TASK STATEMENT ▸ Can you reproduce every line of the material below verbatim, with nothing changed?

Start STORED ROWS

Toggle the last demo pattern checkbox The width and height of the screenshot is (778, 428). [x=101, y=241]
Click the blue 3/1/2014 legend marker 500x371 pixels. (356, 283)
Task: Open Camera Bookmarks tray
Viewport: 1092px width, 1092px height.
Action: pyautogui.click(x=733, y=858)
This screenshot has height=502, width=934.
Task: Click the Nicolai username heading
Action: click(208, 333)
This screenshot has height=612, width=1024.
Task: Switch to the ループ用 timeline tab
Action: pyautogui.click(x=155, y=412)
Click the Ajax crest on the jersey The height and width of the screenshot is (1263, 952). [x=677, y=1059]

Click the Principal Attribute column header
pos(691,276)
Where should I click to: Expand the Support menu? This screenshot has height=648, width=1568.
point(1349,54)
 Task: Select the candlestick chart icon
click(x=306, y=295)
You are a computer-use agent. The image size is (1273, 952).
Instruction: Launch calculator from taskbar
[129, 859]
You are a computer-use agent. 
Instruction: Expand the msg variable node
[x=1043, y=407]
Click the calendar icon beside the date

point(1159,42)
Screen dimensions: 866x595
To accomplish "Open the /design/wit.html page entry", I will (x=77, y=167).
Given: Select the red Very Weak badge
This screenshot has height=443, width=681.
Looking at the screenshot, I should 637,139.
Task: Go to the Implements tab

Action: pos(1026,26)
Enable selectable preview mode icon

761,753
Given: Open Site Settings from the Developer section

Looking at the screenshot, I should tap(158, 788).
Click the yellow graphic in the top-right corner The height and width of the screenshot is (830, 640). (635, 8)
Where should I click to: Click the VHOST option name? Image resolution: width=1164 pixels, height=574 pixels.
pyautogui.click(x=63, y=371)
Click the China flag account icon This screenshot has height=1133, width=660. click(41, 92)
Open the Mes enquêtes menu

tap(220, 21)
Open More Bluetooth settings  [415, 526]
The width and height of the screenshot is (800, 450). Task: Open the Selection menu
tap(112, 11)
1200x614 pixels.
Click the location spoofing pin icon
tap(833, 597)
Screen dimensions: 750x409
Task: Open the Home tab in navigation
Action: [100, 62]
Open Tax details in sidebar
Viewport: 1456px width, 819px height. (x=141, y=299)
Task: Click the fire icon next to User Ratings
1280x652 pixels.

End STORED ROWS

OUTPUT FOR THIS EXERCISE ▸
Toggle the last demo pattern checkbox The width and height of the screenshot is (778, 428). [x=101, y=241]
Click the blue 3/1/2014 legend marker 500x371 pixels. (356, 283)
Task: Open Camera Bookmarks tray
Viewport: 1092px width, 1092px height.
Action: pyautogui.click(x=733, y=858)
This screenshot has height=502, width=934.
Task: Click the Nicolai username heading
Action: click(208, 333)
This screenshot has height=612, width=1024.
Task: Switch to the ループ用 timeline tab
Action: pyautogui.click(x=155, y=412)
Click the Ajax crest on the jersey The height and width of the screenshot is (1263, 952). [x=677, y=1059]

Click the Principal Attribute column header
pos(691,276)
Where should I click to: Expand the Support menu? This screenshot has height=648, width=1568.
point(1349,54)
 Task: Select the candlestick chart icon
click(x=306, y=295)
You are a computer-use agent. The image size is (1273, 952).
Instruction: Launch calculator from taskbar
[129, 859]
You are a computer-use agent. 
Instruction: Expand the msg variable node
[x=1043, y=407]
Click the calendar icon beside the date

point(1159,42)
Screen dimensions: 866x595
To accomplish "Open the /design/wit.html page entry", I will (x=77, y=167).
Given: Select the red Very Weak badge
This screenshot has height=443, width=681.
Looking at the screenshot, I should 637,139.
Task: Go to the Implements tab

Action: pos(1026,26)
Enable selectable preview mode icon

761,753
Given: Open Site Settings from the Developer section

Looking at the screenshot, I should tap(158, 788).
Click the yellow graphic in the top-right corner The height and width of the screenshot is (830, 640). (635, 8)
Where should I click to: Click the VHOST option name? Image resolution: width=1164 pixels, height=574 pixels.
pyautogui.click(x=63, y=371)
Click the China flag account icon This screenshot has height=1133, width=660. click(41, 92)
Open the Mes enquêtes menu

tap(220, 21)
Open More Bluetooth settings  [415, 526]
The width and height of the screenshot is (800, 450). Task: Open the Selection menu
tap(112, 11)
1200x614 pixels.
Click the location spoofing pin icon
tap(833, 597)
Screen dimensions: 750x409
Task: Open the Home tab in navigation
Action: [100, 62]
Open Tax details in sidebar
Viewport: 1456px width, 819px height. (x=141, y=299)
Task: Click the fire icon next to User Ratings
1280x652 pixels.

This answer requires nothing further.